Dixon’s triumph made him a celebrity, with newspapers calling him “Air-Boy,” “Bird-Boy,” and “The Boy Balloonist.” Moving on from balloon flight, the inventor-pilot flew airplanes and attained celebrity for the “Dixon Corkscrew,” a stunt in which he plunged straight down from 8,000 feet before leveling off and landing.

In 1911, the nineteen-year-old became the first person to cross the Rocky Mountains in an airplane. Two days later, he crashed and died during an exhibition flight in Spokane, Washington.

One youngster swapped for another

ON THIS DATE in 1609, fourteen-year-old Henry Spelman of Jamestown, Virginia, was sent by Captain John Smith to live with the Powhatan tribe. Spelman is remembered for writing a narrative titled Relation of Virginia that documented early English life in America

Spelman wasn’t the first English teenager sent to live with the Powhatans. One year earlier, thirteen-year-old Thomas Savage had been traded for a youngster named Namontack. Both sides wanted their young men to learn the language and customs of the others in order for them to serve as future interpreters. And possibly spies.

Living with the Native American tribe proved a lucky break for Savage and Spelman. The winter of 1609 and 1610 brought “the starving time” in Jamestown, with nearly 90 percent of the colony perishing due to disease and lack of food. One desperate colonist killed and ate his wife. The Powhatans suffered no such famine, and the young Englishmen survived.

Relation of Virginia was written in 1613. Despite his name, Spelman couldn’t spell worth beans: it begins with “BEinge in displeasuer of my frendes …” Nonetheless, Relation of Virginia is an essential eyewitness account of early English life in America.

### What the task requires
Write down the part of the history passage starting at "One youngster swapped" and ending at "And possibly spies.", word for word.

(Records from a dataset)
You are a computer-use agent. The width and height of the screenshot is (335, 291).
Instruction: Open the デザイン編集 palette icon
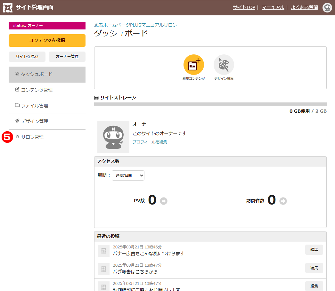point(224,65)

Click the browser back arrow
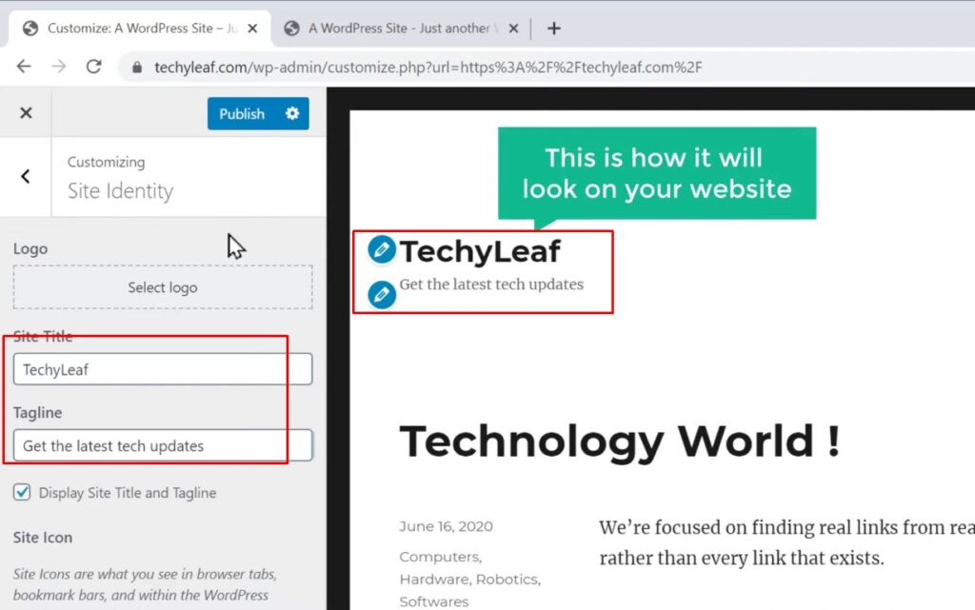[x=24, y=67]
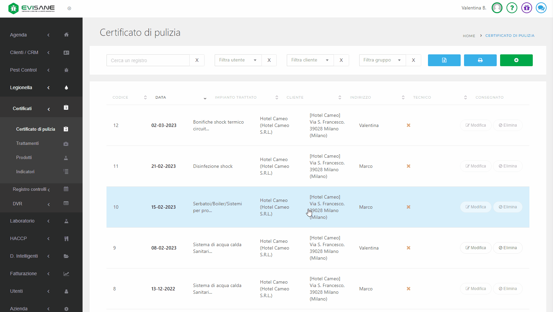Toggle delivered status for certificate 9
The width and height of the screenshot is (553, 312).
[x=408, y=248]
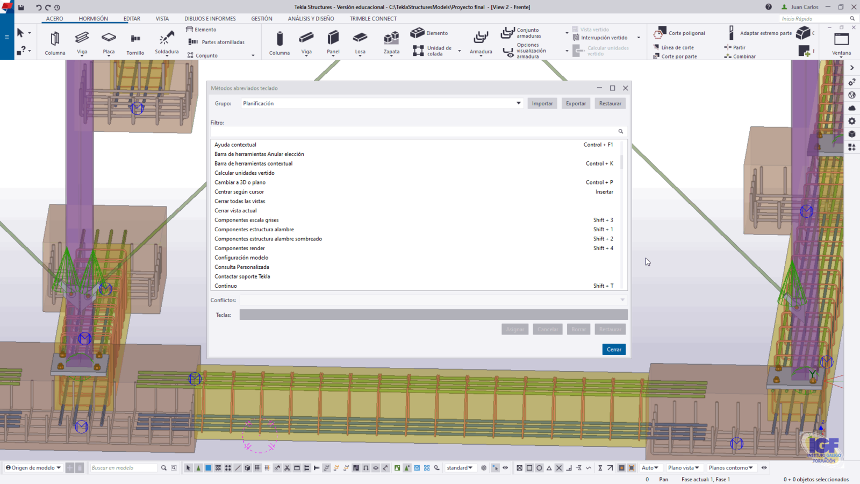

### Reply to the task
One youngster swapped for another

ON THIS DATE in 1609, fourteen-year-old Henry Spelman of Jamestown, Virginia, was sent by Captain John Smith to live with the Powhatan tribe. Spelman is remembered for writing a narrative titled Relation of Virginia that documented early English life in America

Spelman wasn’t the first English teenager sent to live with the Powhatans. One year earlier, thirteen-year-old Thomas Savage had been traded for a youngster named Namontack. Both sides wanted their young men to learn the language and customs of the others in order for them to serve as future interpreters. And possibly spies.